Do ATUAL
MANAUS – O reitor da Ufam (Universidade Federal do Amazonas), Sylvio Puga, disse que solicitou a presença de policiais federais na instituição nesta quinta-feira (10) por “prevenção”, pois haviam “notas” contra o 1º Simpósio Ajuricaba de Liberdade na Amazônia. O evento foi promovido pelo Instituto Ajuricaba em um auditório da FES (Faculdade de Estudos Sociais), em Manaus.
O evento terminou em confusão. O estudante de mestrado em Sociedade e Cultura na Amazônia Christopher Rocha, que protestava contra a presença do cientista político André Lajst na instituição, foi detido por policiais federais sob alegação de crime de desacato. Houve desentendimento e agressão, com participação de servidores da instituição.
A presença dos agentes foi solicitada por Puga nesta quinta-feira para “garantir a ordem e a segurança dos palestrantes, bem como dos participantes do evento”. Um dia antes, o DCE (Diretório Central dos Estudantes) publicou nota, nas redes sociais, expressando rejeição pela presença de André Lasjt nas dependências da Ufam.
De acordo com a Polícia Federal, Christopher Rocha foi encaminhado à sede da Superintendência Regional para “prestar esclarecimentos sobre eventual crime de desacato e foi liberado em seguida”. O reitor Sylvio Puga, que viajaria para Brasília e voltou do aeroporto, acompanhou o estudante no procedimento e gravou um vídeo com ele.
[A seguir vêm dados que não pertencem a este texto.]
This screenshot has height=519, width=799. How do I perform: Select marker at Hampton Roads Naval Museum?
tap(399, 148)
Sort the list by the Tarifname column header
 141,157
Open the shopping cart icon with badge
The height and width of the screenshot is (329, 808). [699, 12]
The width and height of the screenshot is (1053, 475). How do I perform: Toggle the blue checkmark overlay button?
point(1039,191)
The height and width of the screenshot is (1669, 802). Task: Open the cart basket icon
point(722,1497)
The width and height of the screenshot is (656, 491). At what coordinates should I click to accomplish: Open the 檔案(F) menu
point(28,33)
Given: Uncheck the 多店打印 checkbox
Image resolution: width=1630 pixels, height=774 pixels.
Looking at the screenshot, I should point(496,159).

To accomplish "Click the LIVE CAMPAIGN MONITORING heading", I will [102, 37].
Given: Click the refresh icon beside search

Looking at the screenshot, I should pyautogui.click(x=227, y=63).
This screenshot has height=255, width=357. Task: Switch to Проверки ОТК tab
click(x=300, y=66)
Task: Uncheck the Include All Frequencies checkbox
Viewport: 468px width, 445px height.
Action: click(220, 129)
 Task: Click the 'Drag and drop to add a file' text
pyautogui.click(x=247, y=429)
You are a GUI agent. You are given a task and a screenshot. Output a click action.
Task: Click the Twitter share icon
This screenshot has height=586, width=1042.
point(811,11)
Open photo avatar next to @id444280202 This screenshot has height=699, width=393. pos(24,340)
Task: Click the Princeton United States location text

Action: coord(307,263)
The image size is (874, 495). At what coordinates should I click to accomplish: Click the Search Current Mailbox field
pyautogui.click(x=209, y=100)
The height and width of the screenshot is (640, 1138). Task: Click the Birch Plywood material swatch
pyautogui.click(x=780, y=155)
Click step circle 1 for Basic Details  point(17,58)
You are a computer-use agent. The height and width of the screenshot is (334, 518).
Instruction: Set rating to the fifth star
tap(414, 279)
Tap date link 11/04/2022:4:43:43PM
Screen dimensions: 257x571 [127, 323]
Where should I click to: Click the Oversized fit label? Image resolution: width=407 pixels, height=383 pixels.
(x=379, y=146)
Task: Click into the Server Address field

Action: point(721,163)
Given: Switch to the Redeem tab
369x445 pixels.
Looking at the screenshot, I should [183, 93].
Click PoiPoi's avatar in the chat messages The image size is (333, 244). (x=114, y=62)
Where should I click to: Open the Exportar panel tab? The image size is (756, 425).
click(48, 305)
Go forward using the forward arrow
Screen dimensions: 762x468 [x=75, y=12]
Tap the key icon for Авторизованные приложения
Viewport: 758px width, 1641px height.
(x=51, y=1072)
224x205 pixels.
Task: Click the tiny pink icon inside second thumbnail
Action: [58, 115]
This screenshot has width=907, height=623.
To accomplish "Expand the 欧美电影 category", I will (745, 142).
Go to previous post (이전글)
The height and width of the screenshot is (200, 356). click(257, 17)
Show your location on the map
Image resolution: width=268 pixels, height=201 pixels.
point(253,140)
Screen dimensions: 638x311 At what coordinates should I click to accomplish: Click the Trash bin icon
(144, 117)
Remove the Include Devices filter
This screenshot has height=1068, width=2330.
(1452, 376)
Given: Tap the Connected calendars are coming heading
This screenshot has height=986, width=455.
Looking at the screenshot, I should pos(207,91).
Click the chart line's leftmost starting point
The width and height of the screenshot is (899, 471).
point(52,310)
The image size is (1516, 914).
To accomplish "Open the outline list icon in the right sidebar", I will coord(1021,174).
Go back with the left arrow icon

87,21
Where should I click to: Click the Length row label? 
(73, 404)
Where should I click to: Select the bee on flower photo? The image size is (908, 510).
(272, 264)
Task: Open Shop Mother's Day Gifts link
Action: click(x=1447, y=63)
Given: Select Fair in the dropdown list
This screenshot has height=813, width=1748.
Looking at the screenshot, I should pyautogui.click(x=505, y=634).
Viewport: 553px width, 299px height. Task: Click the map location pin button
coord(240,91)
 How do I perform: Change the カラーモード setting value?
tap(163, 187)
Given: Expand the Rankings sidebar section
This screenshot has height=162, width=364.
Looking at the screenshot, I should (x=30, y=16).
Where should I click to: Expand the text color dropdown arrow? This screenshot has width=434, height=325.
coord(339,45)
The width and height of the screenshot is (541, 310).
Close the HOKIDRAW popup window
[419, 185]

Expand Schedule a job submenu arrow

No vídeo, Puga apenas anuncia que o aluno estava liberado. Christopher diz que estava promovendo protesto pacífico contra a presença do cientista político. Ele classificou a atuação dos agentes da Polícia Federal como “ruim” e “errada”. “A gente não estava fazendo nada de errado. Estávamos todos amparados perante a lei”, disse o estudante.